GOETHE observait les deux batteries, l'une sur la rive droite l'autre sur la rive gauche, qui lançaient des fusées incendiaires efficaces, car peu après, un quartier de la ville flambait. Du haut de son point de vue GOETHE assistait au spectacle des hommes qui s'évertuaient activement à tâcher d'enrayer l'incendie.
Les obusiers faisaient un bruit terrible de tonnerre, insupportable à son oreille pacifique. GOETHE chercha à s'en éloigner. C’est ainsi qu'il rencontra le prince de REUSS, ambassadeur d'Autriche à Berlin, qui accompagna le roi de Prusse pendant toute la campagne. Il s'entretenait de la doctrine des couleurs et de son observation à Bras sur Meuse.
La Révolution Française
Le matin du 31 août le Duc de WEIMAR lui présenta l'aventureux GROTHAUS, officier prussien dont GOETHE avait fait la connaissance à WEIMAR en 1779. Celui-ci fut chargé de porter à VERDUN une sommation, accompagné d'un trompette-major. Cette mission mérite d'être rapportée :
« GROTHAUS avançait à cheval par la grand-route, le trompette devant lui et deux hussards derrière lui. Les gens de Verdun, des sans-culottes, lui tirèrent des coups de canon ; on attacha un mouchoir blanc à la trompette, en donnant l'ordre de sonner plus fort. Un détachement vint le chercher et le conduit seul, les yeux bandés ; ses discours ne produiront aucun effet, car il reçut un refus de se soumettre. »
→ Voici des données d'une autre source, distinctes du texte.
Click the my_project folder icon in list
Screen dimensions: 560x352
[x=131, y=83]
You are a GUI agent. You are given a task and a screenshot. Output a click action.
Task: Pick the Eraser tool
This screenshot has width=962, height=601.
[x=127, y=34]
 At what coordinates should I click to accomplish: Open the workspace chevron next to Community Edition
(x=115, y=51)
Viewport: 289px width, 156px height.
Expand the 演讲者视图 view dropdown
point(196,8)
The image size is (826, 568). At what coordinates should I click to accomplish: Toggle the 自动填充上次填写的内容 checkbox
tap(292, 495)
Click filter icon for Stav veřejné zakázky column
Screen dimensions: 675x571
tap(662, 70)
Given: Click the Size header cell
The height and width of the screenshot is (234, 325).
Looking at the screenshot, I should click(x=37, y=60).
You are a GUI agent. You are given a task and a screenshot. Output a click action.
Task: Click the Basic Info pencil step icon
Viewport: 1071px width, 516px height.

Le bombardement cessa le premier septembre au matin, avec encore quelques tirs sporadiques de temps à autre. Vers 12h00 une seconde sommation fut adressée à la ville de Verdun, le 2 septembre la ville vote la reddition.
Johann Wolfgang GOETHE
Alors que des soldats quittent la place des hauteurs de BELLEVILLE, le long d'un mur où ils avaient couché, GOETHE remarque un phénomène qu'il croyait géologique, très surprenant à son sens. Sur le petit mur blanc bâti en pierre calcaire il vit une bordure de pierre d'un vert-clair rappelant la pierre de jaspe. Il se demanda avec surprise comment cela avait pu se trouver en grande quantité au milieu des couches calcaires. Le désenchantement ne tarda pas : en s'approchant il remarqua qu'il s'agissait tout simplement de mie de pain moisie que les Chasseurs ne pouvant manger avaient, en manière de plaisanterie, extraite du pain avec leur couteau et étendue sur le mur en guise d'ornement.
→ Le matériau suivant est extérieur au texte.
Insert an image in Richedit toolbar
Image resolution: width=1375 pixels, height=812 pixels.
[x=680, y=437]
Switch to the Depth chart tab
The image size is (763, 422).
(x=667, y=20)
GOETHE : « Par le temps pluvieux que nous avions la promenade en ville n'avait-elle rien de particulièrement agréable. C'est pourquoi nous visitâmes aussitôt les célèbres boutiques où l'on pouvait avoir les meilleures liqueurs de toute espèce. Nous les goûtâmes et fîmes une provision de diverses sortes. Dans le nombre il y en avait une qui s'appelait le « Baume humain », et qui, moins sucrée, et plus forte que les autres, était particulièrement réconfortante. Mais nous ne fîmes pas non plus la fine bouche sur les dragées, petits grains d'épices recouverts de sucre et enfermés de jolis cornets cylindriques.
A visiter : le Musée de la Princerie, L’Usine de Dragées BRAQUIER, créée en 1783
Pendant que l'écrivain est encore tout à sa Théorie des Couleurs, à VERDUN le Commandant BEAUREPAIRE signe la reddition de la ville pour épargner sa destruction à la suite de quoi, il se suicida. Ses hommes transportèrent son corps jusqu'à Sainte Menehould où il fut enterré à l'Est au pied de l'église du Château,
Dans sa Campagne de France, Goethe mentionne avoir vu un personnage derrière les grilles d'une prison, qu'il a pris pour le Maitre de Poste de Sainte-Menehould, Drouet. Celui-ci se serait fait prendre maladroitement par les prussiens. Ce dernier ne semblait pas inquiet, paraissant parfaitement tranquille bien que les émigrés prétendissent qu'il méritait la mort. Mais son calme s'expliqua. Goethe avait fait une erreur : le prisonnier qu'il vit n'était pas le Maître le Poste Drouet, qui ne fut pris qu'un an plus tard à Maubeuge par les Autrichiens. Il s'agissait ici du maire de Varennes, Georges, qui, arrêté par des prussiens fut relâché dès le 23 septembre en échange du secrétaire du roi de Prusse, Lombard.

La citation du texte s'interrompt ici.